» Page excerpt:

^^^^^^^^^^^^^^^^

The "Men's Movements"

Menstuff® provides a brief background on the different segments of the "men's movement".


Men's/Father's Rights
Men's Recovery
Mythopoetic
Pro-Feminist
Promise Keepers
Books

This is an attempt to look at the men's movement, and some of its major issues over the past 30 plus years, through books. Included is a critique that reviews what each of the four major segments can learn from the other. I have also included several books that are Out-Of-Print (OOP), because of their inportance to the understanding of that movement. They can often be found at used bookstores.

This information has been garnered from a review of over 3,500 books published since 1958 covering more than 100 men's issues. This information was gathered from three main sources: the rather extensive library at The National Men's Resource Center and two bibliographies, one put together by the Men's Studies Task Group of the National Organization for Men Against Sexism and the other a book titled "Men's Studies: A Selected and Annotated Interdisciplinary Bibliography" by Eugene August, published in 1985 and updated in 1994.

Early writings in the men's movement often centered around the male condition and were supportive of or a reaction to the women's liberation movement at a time when many men were caught between traditional roles as men and the newer expectations. The political activism that grew from this work formed two major segments - pro-feminist and men's rights.


Men's/Father's Rights


This group is best represented by the National Congress for Men, which was founded in 1981 as a coalition of several hundred fathers and men's rights groups around the nation. Of any of the men's movements to date, the father's rights segment potentially carries much the same energy that the women's movement has maintain, though centered around injusticies in our societies exclusion of men from the household (except as provider), and as "visitor" upon divorce. The difference is that most men don't experience this injustice until after the divorce, so the movement builds on "after the fact" energy, and even here, once men solve their current problems, many go back to business as usual, taking away the energy needed by the movement to actuate desired reform. This group could learn from Recovery about their addiction to anger, and from the Pro-Feminists regarding a wider perspective on human rights. (See also Books and Periodicals.)

^^^^^^^^^^^^^^^^

» Records shown:
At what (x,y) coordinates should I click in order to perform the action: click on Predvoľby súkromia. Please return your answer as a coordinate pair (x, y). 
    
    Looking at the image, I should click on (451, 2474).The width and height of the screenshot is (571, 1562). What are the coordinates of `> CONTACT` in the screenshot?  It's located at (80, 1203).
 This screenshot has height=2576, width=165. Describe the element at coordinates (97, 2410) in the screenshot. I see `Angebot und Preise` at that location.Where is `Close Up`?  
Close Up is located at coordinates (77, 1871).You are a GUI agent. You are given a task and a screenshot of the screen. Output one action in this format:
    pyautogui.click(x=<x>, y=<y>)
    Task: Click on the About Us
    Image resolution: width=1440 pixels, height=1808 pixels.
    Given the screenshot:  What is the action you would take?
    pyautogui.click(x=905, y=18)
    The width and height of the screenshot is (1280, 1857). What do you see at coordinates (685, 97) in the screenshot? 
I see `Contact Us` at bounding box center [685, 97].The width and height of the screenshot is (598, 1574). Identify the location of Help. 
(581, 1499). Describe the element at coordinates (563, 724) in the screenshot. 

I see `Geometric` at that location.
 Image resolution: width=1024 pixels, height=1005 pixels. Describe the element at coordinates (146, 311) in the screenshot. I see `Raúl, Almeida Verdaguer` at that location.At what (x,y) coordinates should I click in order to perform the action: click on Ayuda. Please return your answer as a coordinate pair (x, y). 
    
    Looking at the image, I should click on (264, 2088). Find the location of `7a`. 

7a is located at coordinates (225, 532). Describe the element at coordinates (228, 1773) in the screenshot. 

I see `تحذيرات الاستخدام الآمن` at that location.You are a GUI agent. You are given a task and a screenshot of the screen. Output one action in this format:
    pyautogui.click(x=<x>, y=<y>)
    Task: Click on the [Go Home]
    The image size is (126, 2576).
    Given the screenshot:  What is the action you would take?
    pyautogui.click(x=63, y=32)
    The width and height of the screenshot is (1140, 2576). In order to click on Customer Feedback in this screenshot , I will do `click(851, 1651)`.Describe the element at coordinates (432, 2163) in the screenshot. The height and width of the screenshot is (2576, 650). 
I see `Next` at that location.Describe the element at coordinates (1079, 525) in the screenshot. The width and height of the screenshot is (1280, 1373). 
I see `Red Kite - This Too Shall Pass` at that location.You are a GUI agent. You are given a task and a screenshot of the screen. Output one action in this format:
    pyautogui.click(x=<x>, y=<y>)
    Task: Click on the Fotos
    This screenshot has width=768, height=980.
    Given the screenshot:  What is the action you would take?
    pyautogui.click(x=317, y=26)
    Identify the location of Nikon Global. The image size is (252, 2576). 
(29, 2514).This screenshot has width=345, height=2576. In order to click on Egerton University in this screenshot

^^^^^^^^^^^^^^^^

» Request A: According to the men's movements page, in what year was the National Congress for Men founded?
» Request B: Based on the men's movements page, does each statement agree with it? Answer yes or no for each, quoting the deciding words. (i) The bibliography by Eugene August was published in 1985 and updated in 1994. (ii) The books reviewed were published since 1968. (iii) The political activism that grew from early writings formed three major segments.

» Correct response A: 1981

» Correct response B:
(i) Yes: "published in 1985 and updated in 1994"
(ii) No: "over 3,500 books published since 1958"
(iii) No: "formed two major segments - pro-feminist and men's rights"